COMMUNICATION, Health Equity & Policy
- “One day I’d had enough of writing the same sentence over and over. I decided to write the first draft of a manuscript as quickly as possible. That’s when something magical happened: The sentences seemed to flow out of me, and in a few hours I had a rough draft. I had to go back and edit my work later, but it was a relief to have text to work with—and to know that my draft could only get better.” In a perspective for Science, doctoral candidate Yunhe Tong writes about the struggle of writing in a language not one’s own, and a sudden epiphany that helped break through the impasse.

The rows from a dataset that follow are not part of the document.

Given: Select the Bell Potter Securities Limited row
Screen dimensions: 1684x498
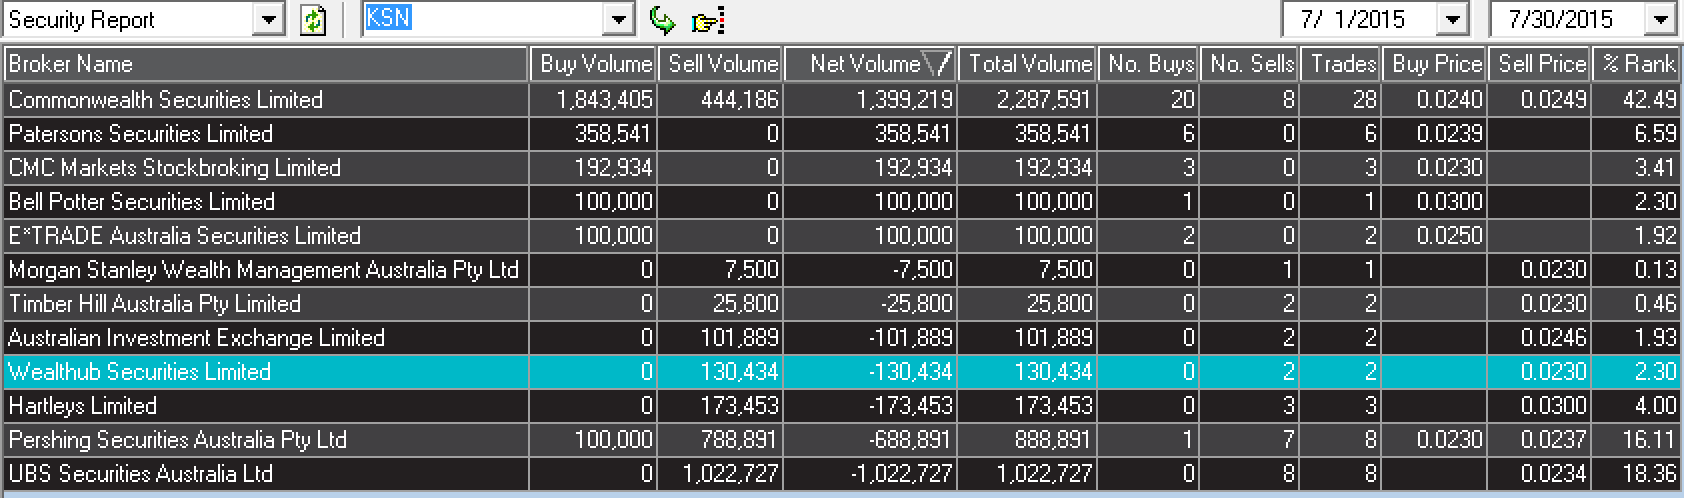Looking at the screenshot, I should pyautogui.click(x=841, y=202).
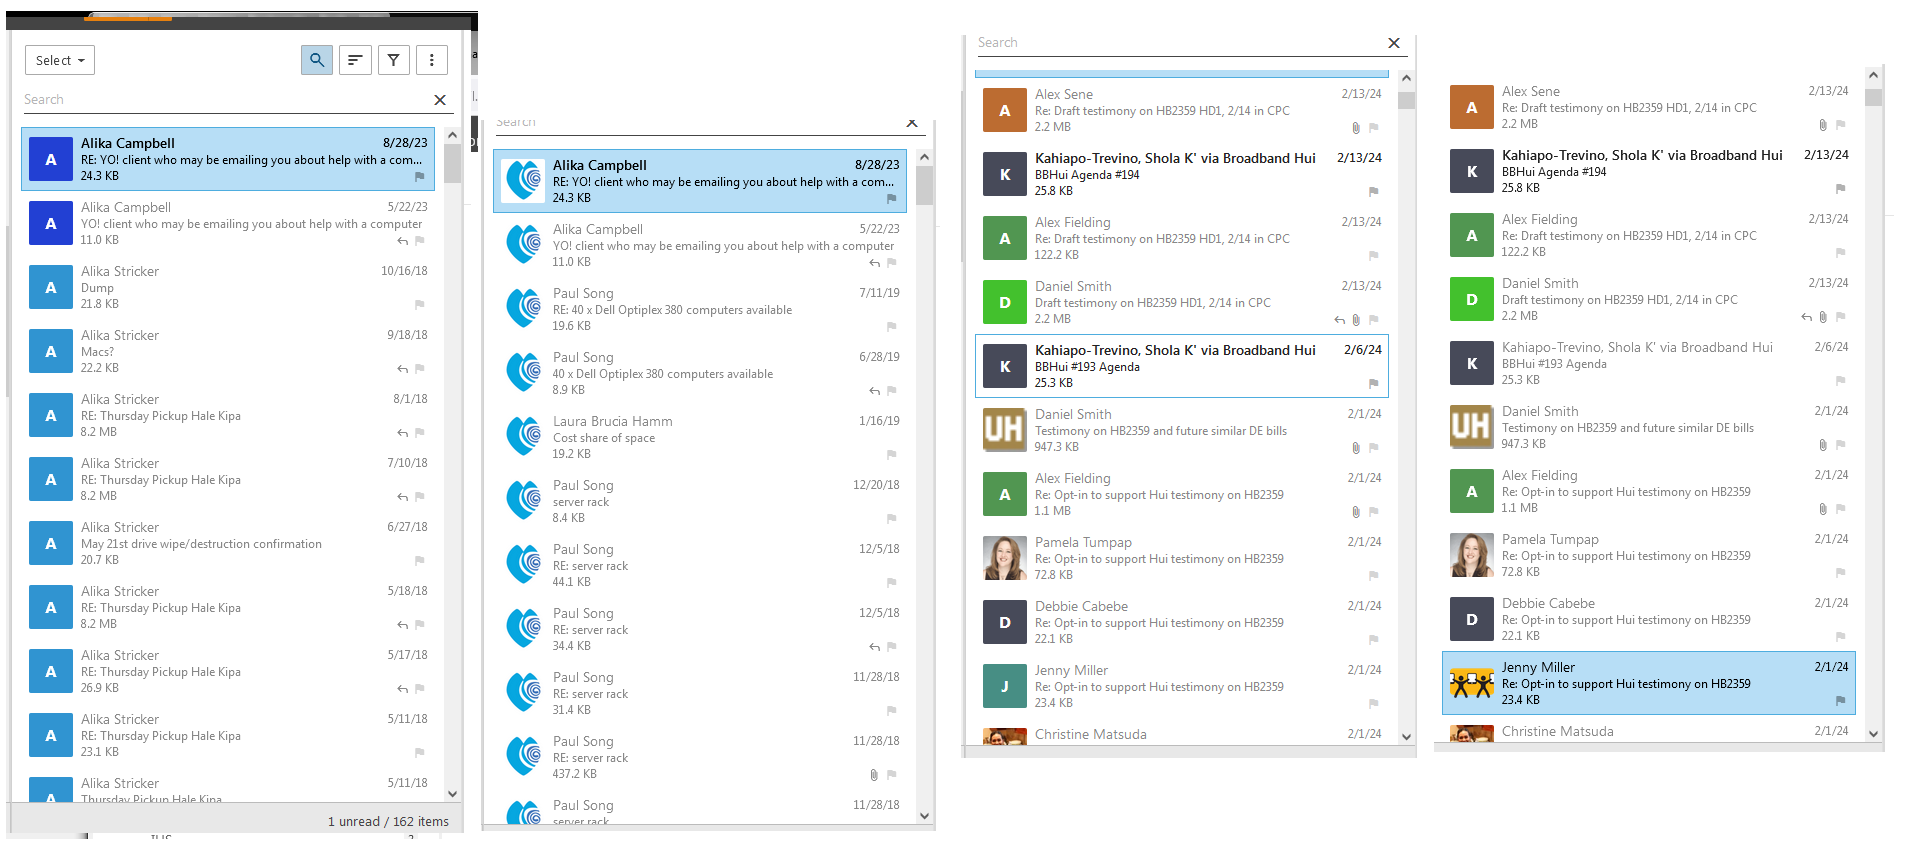The height and width of the screenshot is (848, 1907).
Task: Toggle flag on Alika Stricker 'Dump' email
Action: 419,304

- “Using longitudinal data from incoming PhD students at three North American universities, we aimed to better understand the role of socioeconomic status in doctoral students’ feelings of social integration in academic settings and interpersonal experiences inside and outside of academia. Over and above other demographic factors (i.e., international, URM [underrepresented minority] status and gender), we found that PhD students starting their graduate careers with relatively low SES experienced a lower sense of social integration into academia (i.e., higher perceived social isolation, lower belonging in graduate school, and less perceived support).” A research article by Park and colleagues published in the Journal of Social Issues explores stigma related to socioeconomic status among PhD candidates.

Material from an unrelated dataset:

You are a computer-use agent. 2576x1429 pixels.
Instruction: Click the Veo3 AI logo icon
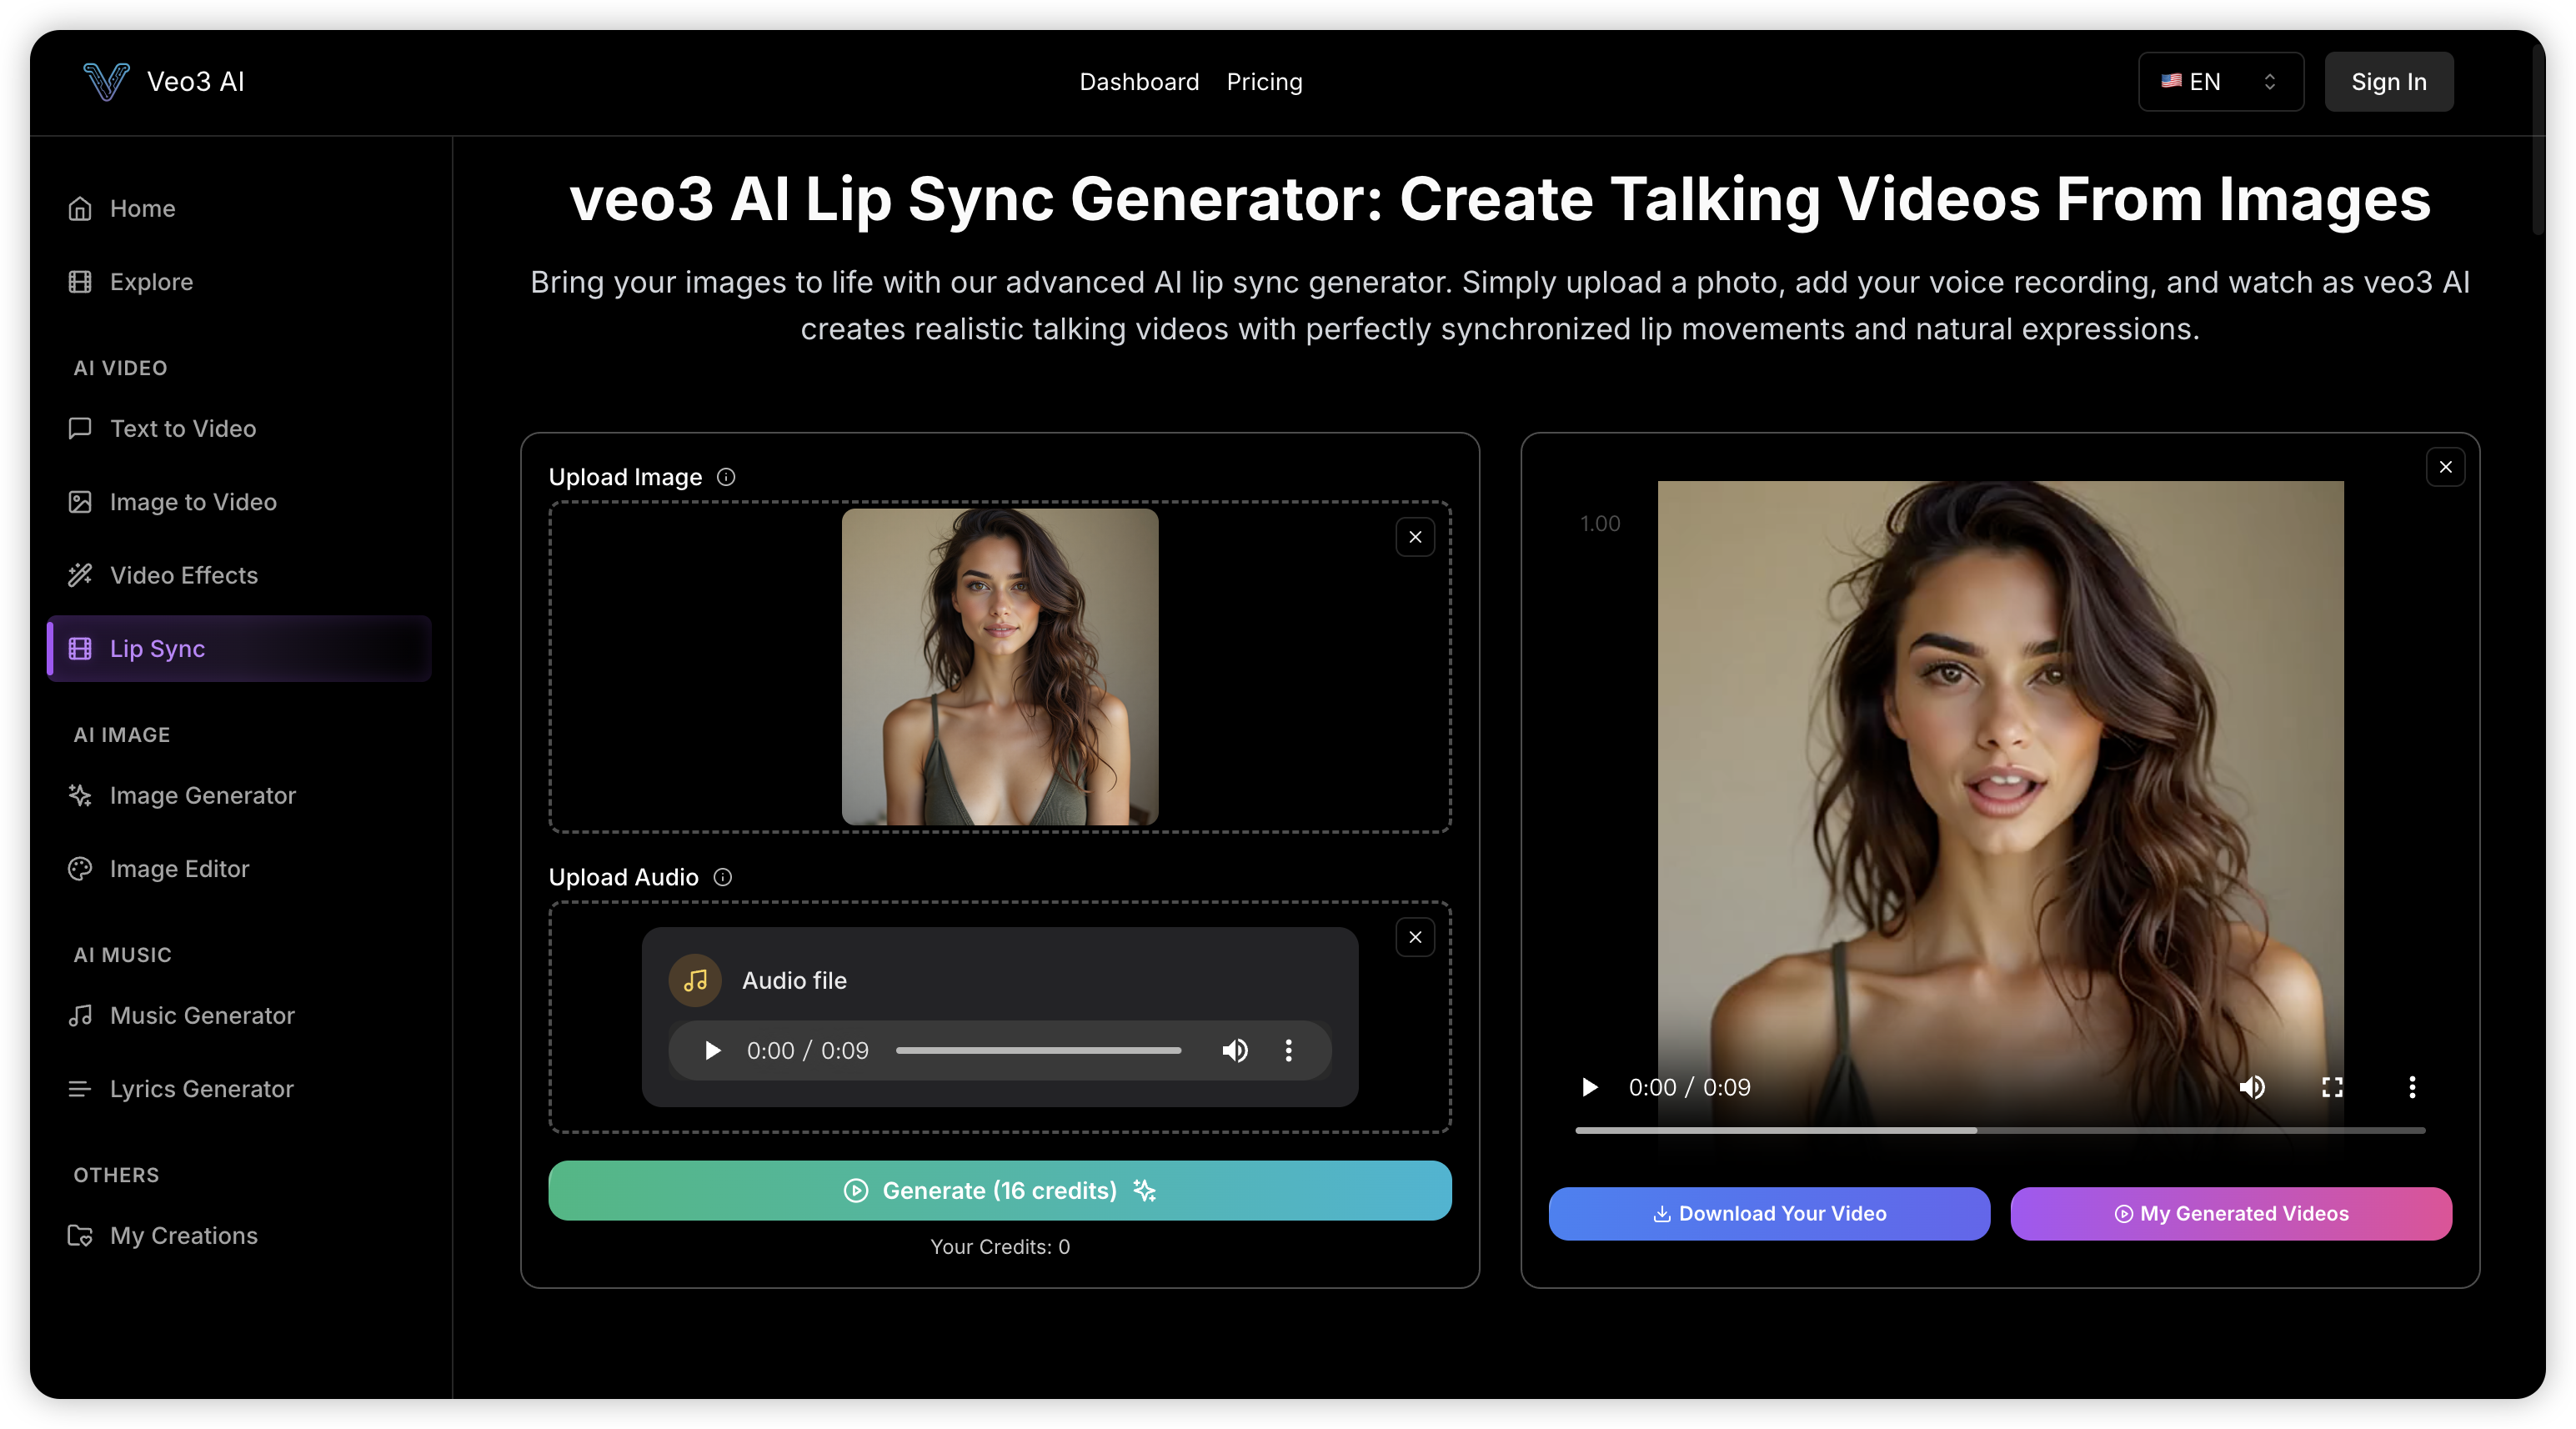click(106, 81)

- “…the goals of increasing diversity in clinical trial participation include earning and building trust, promoting fairness, and generating biomedical knowledge…These three goals are each valuable on their own, and accomplishing one goal might result in progress toward another. New initiatives designed to diversify clinical trials may not promote all three goals equally, however. We believe that earning trust and promoting fairness are the most important of these goals and provide the clearest opportunities for realizing value from increasing diversity and representativeness in trials.” A perspective article by Schwartz and colleagues, published in the New England Journal of Medicine, lays out an approach for increasing the diversity of clinical trial participants.
- “Clinicians expect access to gender-affirming care to immediately decline with the expected requirement for more in-person examinations, according to Ducar. Requiring more in-person care means trans people will face the additional hurdle of spending even more money to access that care. In a recent survey from the Movement Advancement Project, nearly half of respondents who received gender-affirming care said they had spent $5,000 or more out-of-pocket, and one-third spent at least $10,000.” At STAT News, Theresa Gaffney reports on the potential fallout for the healthcare of transgender persons as COVID-era emergency policies that facilitated care access via telehealth wind down.